In Which I Make Resolutions For The New Year December 30, 2017


Santa is really all about grace, or should be. There shouldn’t be any seeing you when you’re sleeping, knowing that you’re awake, blinking at you through the Internet of the Things by means of the beady eyes of his creepy elf on your shelf that you went out and bought yourself because at some deep level you kind of hate yourself and your own failures. You don’t really deserve the sparkle and shine of a lot of presents and gorgeous sugar laden delights. You deserve the cold of this terrible winter, bearing down on you like Sheol, because you’re a sinner. Not least because you didn’t even meet your own goals for 2017 (if you did please leave me alone and go brag about it on twitter, but unfollow me first) and parts of your bullet journal are vacuously and capaciously empty. But there was grace. You got presents, and gained ten pounds, because God loves you. He gives you things that you don’t deserve. It’s grace.

But to balance against the catastrophe of not being able to even things up, to salvage your self respect, you need the Law. Sure, the law should always drive you to the gospel, to the grace of God (see above) but it can also be the little bandaid that you cover yourself with this week as you surf around YouTube watching videos of people explaining why this new planner, which is scientifically and neurologically Proven to make you more efficient and productive, as well as just a better person worthy of all the presents that you just received, is the only rung on the ladder missing between you and perfect happiness. Look. This can be the year that you do it.
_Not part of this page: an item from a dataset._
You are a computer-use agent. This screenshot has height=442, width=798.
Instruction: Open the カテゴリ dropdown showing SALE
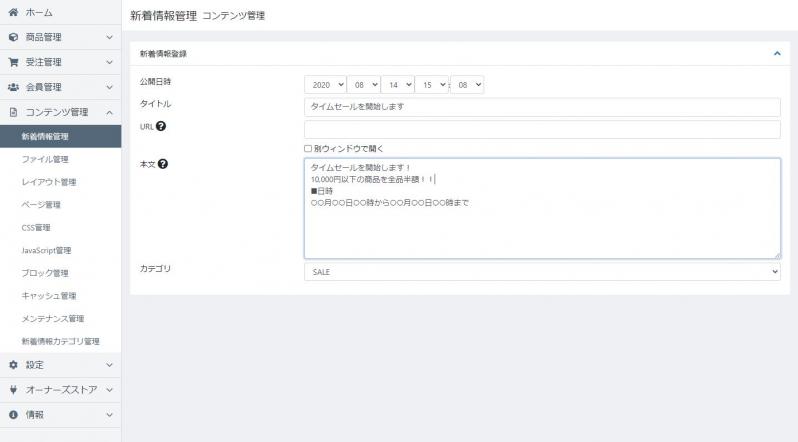pyautogui.click(x=541, y=271)
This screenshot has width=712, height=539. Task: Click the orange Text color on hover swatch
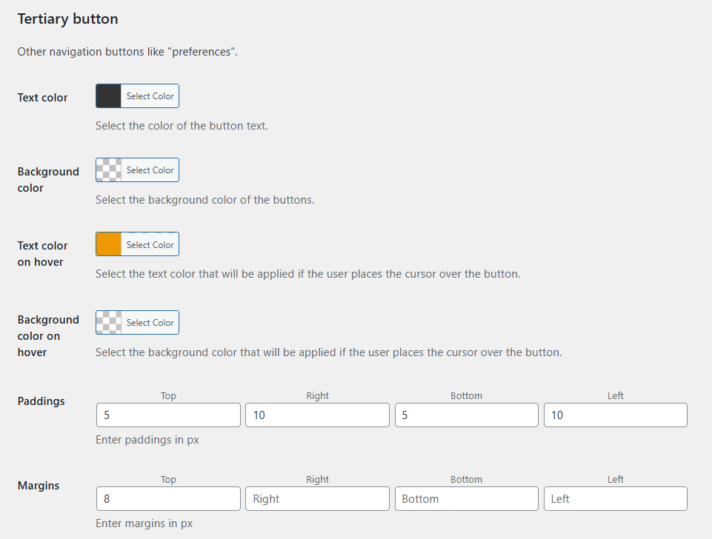(109, 244)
The year that you create a personal law, follow it completely, and on December 31, 2018 receive the personal congratulations from the God of the Universe for just being so awesome.

The Law (New Years Resolutions) and the Gospel (Santa) jostle themselves together through the week, pulling you over the finish line of a failed 2017. It’s practically Christian, or at least vaguely religiously spiritual. The only thing you need is more time online to sort out how it all works together for your good.

A thimble full of jesting aside, I do really love making New Years Resolutions, only I like to call them Goals. This year I’ll read a hundred books, I explain to myself, and I’ll get in shape, and I’ll write that new book I thought I would write last year but didn’t, and I’ll be a better, kinder, more temperate mother, and I won’t forget to do anything–like email–and at the end of the year, having made no mistakes and suffered no sorrow, I will deserve the over indulgence associated with the birth of our Lord. I will have earned it. Hope springs eternal. My optimism about my own abilities never flags in the face of the real life experience of the last 365 days.

But also, by making the goals, I get closer to actually doing something than I would if I didn’t make them. Humiliation is a powerful personal motivator for me. I don’t want to look over the list that I made on the first day of the year and not be able to check off a single item on the last day of the year (as I just did). And so I read and write and push and strive and try to do Even One Thing. Sometimes it pans out (2015 was awesome) but more usually the fight between sugared laziness and striving for personal awesomeness is a failure (2017). Still, as I said, hope seems never to be crushed. My list for 2018 is Even Longer than ever before, and MOAR Detailed. And I’m going to get started almost immediately, but only after I just go examine that tin of cookies downstairs.

Have a lovely day and try not to die of the snow and wind.